_Exercise inputs_
——

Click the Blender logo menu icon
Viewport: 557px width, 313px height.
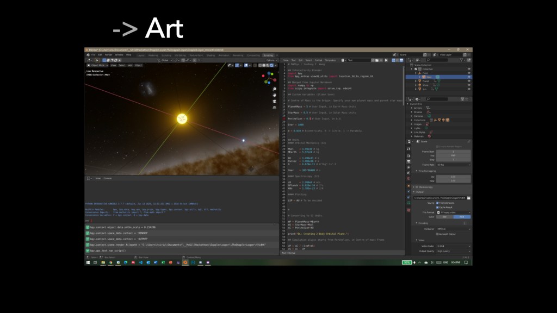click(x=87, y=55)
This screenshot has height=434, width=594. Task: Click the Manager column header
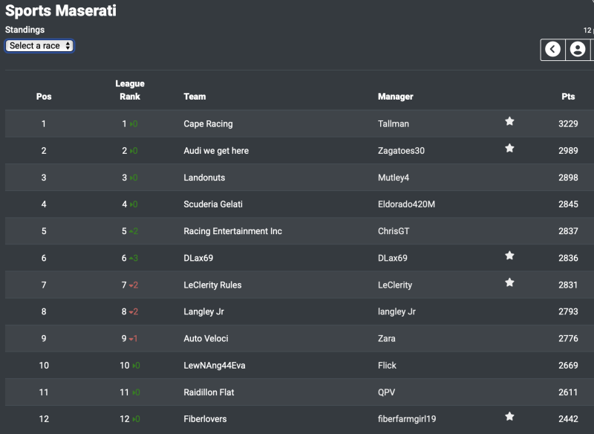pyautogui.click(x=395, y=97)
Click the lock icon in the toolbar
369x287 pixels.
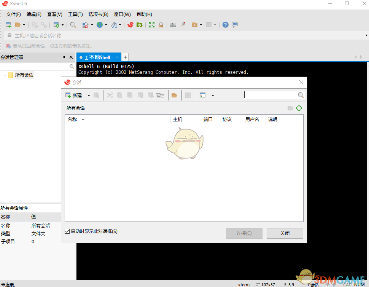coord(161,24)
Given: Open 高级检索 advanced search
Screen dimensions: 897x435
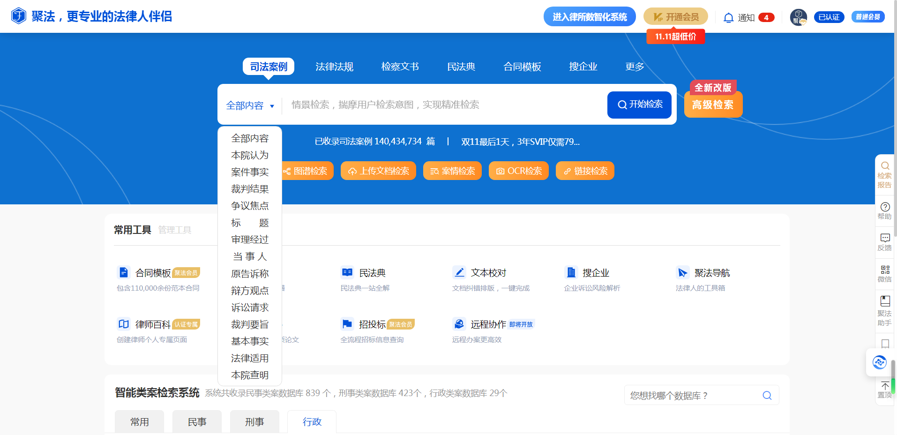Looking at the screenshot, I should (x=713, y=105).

——

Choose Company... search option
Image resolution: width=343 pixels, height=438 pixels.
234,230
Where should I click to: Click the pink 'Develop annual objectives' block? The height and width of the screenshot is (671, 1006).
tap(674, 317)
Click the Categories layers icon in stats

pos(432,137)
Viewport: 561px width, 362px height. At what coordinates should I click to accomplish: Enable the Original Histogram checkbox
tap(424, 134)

——

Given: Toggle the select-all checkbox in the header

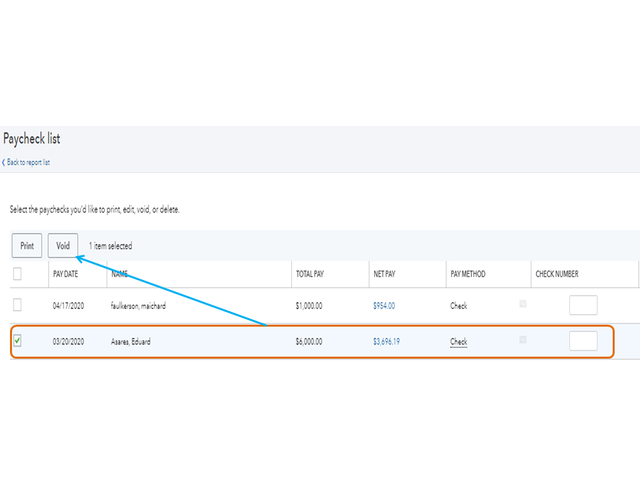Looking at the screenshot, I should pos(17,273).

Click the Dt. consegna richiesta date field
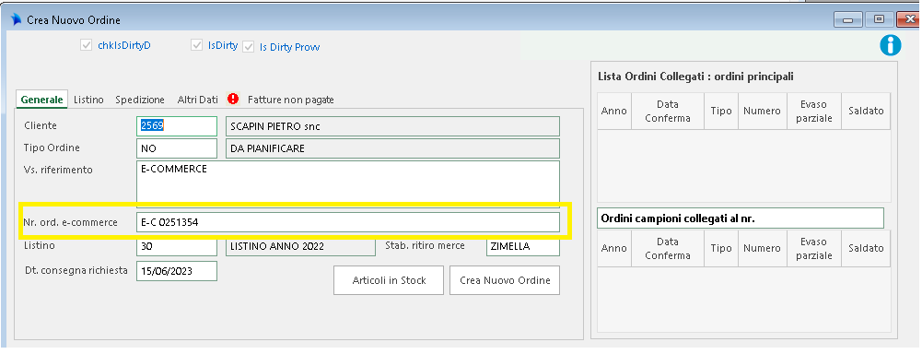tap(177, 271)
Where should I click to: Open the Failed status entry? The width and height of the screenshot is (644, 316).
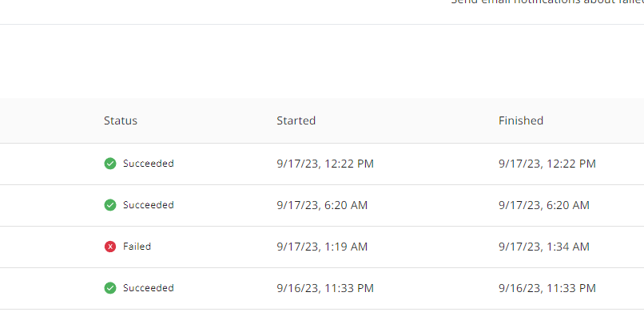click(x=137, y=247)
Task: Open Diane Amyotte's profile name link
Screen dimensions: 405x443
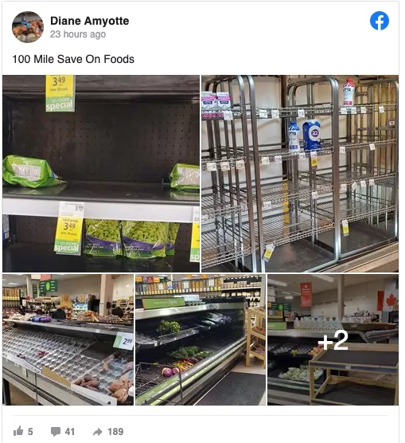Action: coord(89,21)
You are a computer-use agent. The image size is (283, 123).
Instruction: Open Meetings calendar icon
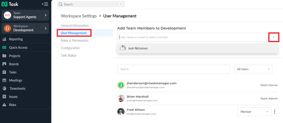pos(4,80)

——

_Exercise_
From the records above, give again only the part that opens with the line containing "This screenshot has" and closes with the line containing "Given: Open 高级检索 advanced search". Keep both ends but drop the pictures.

_Solved problem_
This screenshot has height=434, width=594. Task: Click the Manager column header
pyautogui.click(x=395, y=97)
Click the lock icon in the toolbar
369x287 pixels.
coord(161,24)
Given: Open 高级检索 advanced search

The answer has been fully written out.